- [OBJECTIVE]: Please reproduce every line of the data below word for word, changing nothing.

Item-finding records:

════════════════════

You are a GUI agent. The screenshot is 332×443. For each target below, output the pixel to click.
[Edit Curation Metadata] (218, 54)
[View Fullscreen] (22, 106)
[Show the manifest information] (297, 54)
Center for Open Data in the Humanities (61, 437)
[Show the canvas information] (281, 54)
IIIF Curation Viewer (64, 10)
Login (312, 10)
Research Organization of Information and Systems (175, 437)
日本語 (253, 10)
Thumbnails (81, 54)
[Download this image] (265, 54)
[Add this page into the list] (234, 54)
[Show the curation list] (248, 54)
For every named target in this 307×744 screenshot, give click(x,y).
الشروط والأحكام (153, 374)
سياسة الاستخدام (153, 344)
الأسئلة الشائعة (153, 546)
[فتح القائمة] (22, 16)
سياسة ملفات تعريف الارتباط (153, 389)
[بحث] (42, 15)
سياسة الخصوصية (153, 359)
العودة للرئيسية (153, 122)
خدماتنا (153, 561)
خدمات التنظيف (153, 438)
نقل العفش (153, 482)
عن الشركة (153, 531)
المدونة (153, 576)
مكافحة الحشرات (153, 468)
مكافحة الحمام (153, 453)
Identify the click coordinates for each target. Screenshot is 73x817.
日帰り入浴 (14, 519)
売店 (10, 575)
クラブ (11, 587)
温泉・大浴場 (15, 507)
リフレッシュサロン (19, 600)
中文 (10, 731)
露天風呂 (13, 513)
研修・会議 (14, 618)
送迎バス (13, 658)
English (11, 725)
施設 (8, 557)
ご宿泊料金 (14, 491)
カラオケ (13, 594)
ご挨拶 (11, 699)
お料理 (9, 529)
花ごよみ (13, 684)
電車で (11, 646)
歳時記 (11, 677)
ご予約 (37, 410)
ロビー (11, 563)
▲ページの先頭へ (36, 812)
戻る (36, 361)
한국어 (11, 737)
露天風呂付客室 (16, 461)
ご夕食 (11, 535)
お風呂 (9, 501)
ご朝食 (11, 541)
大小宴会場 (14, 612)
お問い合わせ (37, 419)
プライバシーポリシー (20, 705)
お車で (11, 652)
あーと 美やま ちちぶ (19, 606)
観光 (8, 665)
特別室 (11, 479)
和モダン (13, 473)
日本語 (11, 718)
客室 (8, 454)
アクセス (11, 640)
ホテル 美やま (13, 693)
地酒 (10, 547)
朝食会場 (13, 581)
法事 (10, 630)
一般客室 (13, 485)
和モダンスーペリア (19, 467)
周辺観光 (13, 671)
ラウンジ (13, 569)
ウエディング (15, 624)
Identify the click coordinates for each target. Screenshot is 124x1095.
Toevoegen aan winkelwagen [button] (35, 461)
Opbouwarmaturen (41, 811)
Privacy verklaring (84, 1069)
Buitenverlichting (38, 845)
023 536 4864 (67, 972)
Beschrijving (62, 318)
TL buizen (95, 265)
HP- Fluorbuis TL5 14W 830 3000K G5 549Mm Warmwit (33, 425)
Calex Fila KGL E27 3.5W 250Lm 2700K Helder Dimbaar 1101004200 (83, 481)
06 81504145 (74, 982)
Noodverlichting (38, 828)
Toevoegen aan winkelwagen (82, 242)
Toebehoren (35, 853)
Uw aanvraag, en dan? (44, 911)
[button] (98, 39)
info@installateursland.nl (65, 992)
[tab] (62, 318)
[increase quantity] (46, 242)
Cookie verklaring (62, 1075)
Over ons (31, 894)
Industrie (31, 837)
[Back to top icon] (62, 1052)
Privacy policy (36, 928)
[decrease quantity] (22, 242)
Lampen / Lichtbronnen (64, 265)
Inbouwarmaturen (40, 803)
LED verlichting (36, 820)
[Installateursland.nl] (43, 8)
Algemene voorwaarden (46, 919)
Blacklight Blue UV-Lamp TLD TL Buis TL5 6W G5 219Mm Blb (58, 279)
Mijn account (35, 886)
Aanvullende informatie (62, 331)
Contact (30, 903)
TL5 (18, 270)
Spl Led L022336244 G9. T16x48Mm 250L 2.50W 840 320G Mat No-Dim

════════════════════

- [ANSWER TO THIS PROBLEM]:
You are a GUI agent. The screenshot is 332×443. For each target below, output the pixel to click.
[Edit Curation Metadata] (218, 54)
[View Fullscreen] (22, 106)
[Show the manifest information] (297, 54)
Center for Open Data in the Humanities (61, 437)
[Show the canvas information] (281, 54)
IIIF Curation Viewer (64, 10)
Login (312, 10)
Research Organization of Information and Systems (175, 437)
日本語 (253, 10)
Thumbnails (81, 54)
[Download this image] (265, 54)
[Add this page into the list] (234, 54)
[Show the curation list] (248, 54)
For every named target in this 307×744 screenshot, give click(x,y).
الشروط والأحكام (153, 374)
سياسة الاستخدام (153, 344)
الأسئلة الشائعة (153, 546)
[فتح القائمة] (22, 16)
سياسة ملفات تعريف الارتباط (153, 389)
[بحث] (42, 15)
سياسة الخصوصية (153, 359)
العودة للرئيسية (153, 122)
خدماتنا (153, 561)
خدمات التنظيف (153, 438)
نقل العفش (153, 482)
عن الشركة (153, 531)
المدونة (153, 576)
مكافحة الحشرات (153, 468)
مكافحة الحمام (153, 453)
Identify the click coordinates for each target. Screenshot is 73x817.
日帰り入浴 (14, 519)
売店 (10, 575)
クラブ (11, 587)
温泉・大浴場 (15, 507)
リフレッシュサロン (19, 600)
中文 (10, 731)
露天風呂 (13, 513)
研修・会議 (14, 618)
送迎バス (13, 658)
English (11, 725)
施設 (8, 557)
ご宿泊料金 (14, 491)
カラオケ (13, 594)
ご挨拶 (11, 699)
お料理 (9, 529)
花ごよみ (13, 684)
電車で (11, 646)
歳時記 (11, 677)
ご予約 (37, 410)
ロビー (11, 563)
▲ページの先頭へ (36, 812)
戻る (36, 361)
한국어 (11, 737)
露天風呂付客室 (16, 461)
ご夕食 (11, 535)
お風呂 (9, 501)
ご朝食 (11, 541)
大小宴会場 (14, 612)
お問い合わせ (37, 419)
プライバシーポリシー (20, 705)
お車で (11, 652)
あーと 美やま ちちぶ (19, 606)
観光 (8, 665)
特別室 (11, 479)
和モダン (13, 473)
日本語 (11, 718)
客室 (8, 454)
アクセス (11, 640)
ホテル 美やま (13, 693)
地酒 (10, 547)
朝食会場 (13, 581)
法事 (10, 630)
一般客室 (13, 485)
和モダンスーペリア (19, 467)
周辺観光 (13, 671)
ラウンジ (13, 569)
ウエディング (15, 624)
Identify the click coordinates for each target. Screenshot is 124x1095.
Toevoegen aan winkelwagen [button] (35, 461)
Opbouwarmaturen (41, 811)
Privacy verklaring (84, 1069)
Buitenverlichting (38, 845)
023 536 4864 (67, 972)
Beschrijving (62, 318)
TL buizen (95, 265)
HP- Fluorbuis TL5 14W 830 3000K G5 549Mm Warmwit (33, 425)
Calex Fila KGL E27 3.5W 250Lm 2700K Helder Dimbaar 1101004200 (83, 481)
06 81504145 (74, 982)
Noodverlichting (38, 828)
Toevoegen aan winkelwagen (82, 242)
Toebehoren (35, 853)
Uw aanvraag, en dan? (44, 911)
[button] (98, 39)
info@installateursland.nl (65, 992)
[tab] (62, 318)
[increase quantity] (46, 242)
Cookie verklaring (62, 1075)
Over ons (31, 894)
Industrie (31, 837)
[Back to top icon] (62, 1052)
Privacy policy (36, 928)
[decrease quantity] (22, 242)
Lampen / Lichtbronnen (64, 265)
Inbouwarmaturen (40, 803)
LED verlichting (36, 820)
[Installateursland.nl] (43, 8)
Algemene voorwaarden (46, 919)
Blacklight Blue UV-Lamp TLD TL Buis TL5 6W G5 219Mm Blb (58, 279)
Mijn account (35, 886)
Aanvullende informatie (62, 331)
Contact (30, 903)
TL5 (18, 270)
Spl Led L022336244 G9. T16x48Mm 250L 2.50W 840 320G Mat No-Dim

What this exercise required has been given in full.